INPUT DATA section start

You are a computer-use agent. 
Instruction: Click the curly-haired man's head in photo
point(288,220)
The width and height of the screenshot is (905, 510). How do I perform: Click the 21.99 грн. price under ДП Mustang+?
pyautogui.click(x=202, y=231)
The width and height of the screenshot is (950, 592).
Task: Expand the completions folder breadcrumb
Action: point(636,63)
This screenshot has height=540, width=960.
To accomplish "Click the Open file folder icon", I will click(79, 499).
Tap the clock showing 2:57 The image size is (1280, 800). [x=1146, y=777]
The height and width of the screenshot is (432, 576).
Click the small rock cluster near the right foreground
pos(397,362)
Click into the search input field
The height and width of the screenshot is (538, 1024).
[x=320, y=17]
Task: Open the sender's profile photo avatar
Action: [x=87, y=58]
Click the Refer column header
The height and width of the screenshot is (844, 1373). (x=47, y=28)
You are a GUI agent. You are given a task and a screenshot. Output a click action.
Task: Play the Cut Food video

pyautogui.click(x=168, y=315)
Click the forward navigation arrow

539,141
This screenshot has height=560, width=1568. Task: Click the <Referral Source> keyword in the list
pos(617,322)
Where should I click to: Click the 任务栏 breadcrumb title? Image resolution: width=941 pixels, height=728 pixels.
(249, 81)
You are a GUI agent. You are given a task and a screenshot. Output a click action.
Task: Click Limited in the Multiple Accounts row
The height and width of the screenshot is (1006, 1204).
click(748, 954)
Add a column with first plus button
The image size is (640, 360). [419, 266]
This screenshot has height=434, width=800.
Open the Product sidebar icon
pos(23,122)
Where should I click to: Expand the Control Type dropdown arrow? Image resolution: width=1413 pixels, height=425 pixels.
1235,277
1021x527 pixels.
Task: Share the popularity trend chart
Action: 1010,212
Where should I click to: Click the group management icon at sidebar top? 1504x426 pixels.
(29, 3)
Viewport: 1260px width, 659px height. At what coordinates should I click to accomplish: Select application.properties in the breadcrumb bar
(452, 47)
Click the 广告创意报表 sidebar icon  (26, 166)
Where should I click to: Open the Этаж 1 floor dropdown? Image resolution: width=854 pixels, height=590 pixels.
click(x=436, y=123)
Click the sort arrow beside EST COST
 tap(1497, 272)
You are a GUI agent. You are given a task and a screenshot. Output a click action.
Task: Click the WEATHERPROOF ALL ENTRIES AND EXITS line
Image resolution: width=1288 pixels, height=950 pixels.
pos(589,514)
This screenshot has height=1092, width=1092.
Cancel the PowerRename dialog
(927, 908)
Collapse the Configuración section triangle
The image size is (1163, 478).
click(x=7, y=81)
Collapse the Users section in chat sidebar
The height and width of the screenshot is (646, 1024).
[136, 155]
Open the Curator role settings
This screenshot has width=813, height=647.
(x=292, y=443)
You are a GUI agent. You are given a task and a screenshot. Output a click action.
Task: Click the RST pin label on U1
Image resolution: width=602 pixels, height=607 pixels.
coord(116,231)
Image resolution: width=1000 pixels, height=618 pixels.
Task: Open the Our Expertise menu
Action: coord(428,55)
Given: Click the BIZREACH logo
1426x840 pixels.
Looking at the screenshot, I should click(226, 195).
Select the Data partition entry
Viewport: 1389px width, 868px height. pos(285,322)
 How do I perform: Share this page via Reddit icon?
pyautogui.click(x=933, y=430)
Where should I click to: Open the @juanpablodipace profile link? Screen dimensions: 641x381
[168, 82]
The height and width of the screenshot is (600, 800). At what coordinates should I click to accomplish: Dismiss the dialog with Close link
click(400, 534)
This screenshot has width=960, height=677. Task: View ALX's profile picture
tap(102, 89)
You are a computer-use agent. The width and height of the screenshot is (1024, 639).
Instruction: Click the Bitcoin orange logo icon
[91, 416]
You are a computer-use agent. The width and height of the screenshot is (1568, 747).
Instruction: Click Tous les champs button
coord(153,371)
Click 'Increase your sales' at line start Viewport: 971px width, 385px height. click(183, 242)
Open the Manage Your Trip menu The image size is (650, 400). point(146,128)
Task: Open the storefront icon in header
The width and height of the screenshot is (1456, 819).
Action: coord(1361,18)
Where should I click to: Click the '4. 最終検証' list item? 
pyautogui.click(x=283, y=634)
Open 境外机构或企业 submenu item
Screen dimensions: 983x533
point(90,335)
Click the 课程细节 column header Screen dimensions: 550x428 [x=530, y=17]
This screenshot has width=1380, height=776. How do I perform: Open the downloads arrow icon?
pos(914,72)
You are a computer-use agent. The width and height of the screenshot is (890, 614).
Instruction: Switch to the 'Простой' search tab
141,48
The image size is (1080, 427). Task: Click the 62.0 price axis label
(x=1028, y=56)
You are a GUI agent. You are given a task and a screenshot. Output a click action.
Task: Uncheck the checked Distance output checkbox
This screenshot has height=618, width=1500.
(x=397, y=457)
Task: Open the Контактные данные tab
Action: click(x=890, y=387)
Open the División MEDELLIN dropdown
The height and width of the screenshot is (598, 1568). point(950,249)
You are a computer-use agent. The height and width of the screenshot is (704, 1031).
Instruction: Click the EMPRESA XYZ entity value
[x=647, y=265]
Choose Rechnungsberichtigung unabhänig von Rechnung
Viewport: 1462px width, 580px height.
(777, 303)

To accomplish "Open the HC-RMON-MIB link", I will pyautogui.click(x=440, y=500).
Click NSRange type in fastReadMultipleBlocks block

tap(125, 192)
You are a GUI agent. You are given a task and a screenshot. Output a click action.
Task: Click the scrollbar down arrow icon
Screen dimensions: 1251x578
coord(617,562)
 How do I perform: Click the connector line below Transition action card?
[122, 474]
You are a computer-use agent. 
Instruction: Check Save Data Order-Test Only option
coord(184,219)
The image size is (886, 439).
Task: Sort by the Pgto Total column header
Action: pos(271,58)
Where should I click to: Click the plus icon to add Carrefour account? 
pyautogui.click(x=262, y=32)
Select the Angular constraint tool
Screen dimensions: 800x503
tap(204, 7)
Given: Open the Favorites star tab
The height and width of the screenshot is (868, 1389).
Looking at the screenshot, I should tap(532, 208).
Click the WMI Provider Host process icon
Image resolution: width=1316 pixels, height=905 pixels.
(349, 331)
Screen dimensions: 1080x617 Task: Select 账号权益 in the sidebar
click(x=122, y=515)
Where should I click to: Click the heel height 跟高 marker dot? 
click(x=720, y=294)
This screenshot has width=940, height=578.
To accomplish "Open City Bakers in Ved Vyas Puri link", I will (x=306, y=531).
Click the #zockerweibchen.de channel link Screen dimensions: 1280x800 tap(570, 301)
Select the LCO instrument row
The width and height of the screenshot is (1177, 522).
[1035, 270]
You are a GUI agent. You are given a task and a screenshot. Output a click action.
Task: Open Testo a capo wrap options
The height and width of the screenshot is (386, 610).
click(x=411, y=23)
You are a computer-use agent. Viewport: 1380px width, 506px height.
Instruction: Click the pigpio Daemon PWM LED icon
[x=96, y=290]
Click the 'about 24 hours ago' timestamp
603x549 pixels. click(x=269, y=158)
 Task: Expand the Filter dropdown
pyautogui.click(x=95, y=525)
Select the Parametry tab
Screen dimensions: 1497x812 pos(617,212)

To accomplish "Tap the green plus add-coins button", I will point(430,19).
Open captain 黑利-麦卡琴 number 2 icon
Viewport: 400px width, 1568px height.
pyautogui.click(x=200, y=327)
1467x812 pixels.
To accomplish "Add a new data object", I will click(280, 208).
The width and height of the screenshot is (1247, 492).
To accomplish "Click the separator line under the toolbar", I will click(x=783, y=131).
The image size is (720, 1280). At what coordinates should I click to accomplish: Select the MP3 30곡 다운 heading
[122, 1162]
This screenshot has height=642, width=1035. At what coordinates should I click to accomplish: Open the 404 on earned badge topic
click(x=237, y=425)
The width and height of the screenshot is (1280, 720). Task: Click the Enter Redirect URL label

INPUT DATA section end

- _WHAT THIS TASK INVOLVES_: Your answer should consist of copies of the lines above that include the string "computer".

- _RESPONSE_:
You are a computer-use agent. 
You are a computer-use agent. The width and height of the screenshot is (1024, 639).
You are a computer-use agent. The width and height of the screenshot is (1568, 747).
You are a computer-use agent. The width and height of the screenshot is (890, 614).
You are a computer-use agent. The height and width of the screenshot is (704, 1031).
You are a computer-use agent. 
You are a computer-use agent. Viewport: 1380px width, 506px height.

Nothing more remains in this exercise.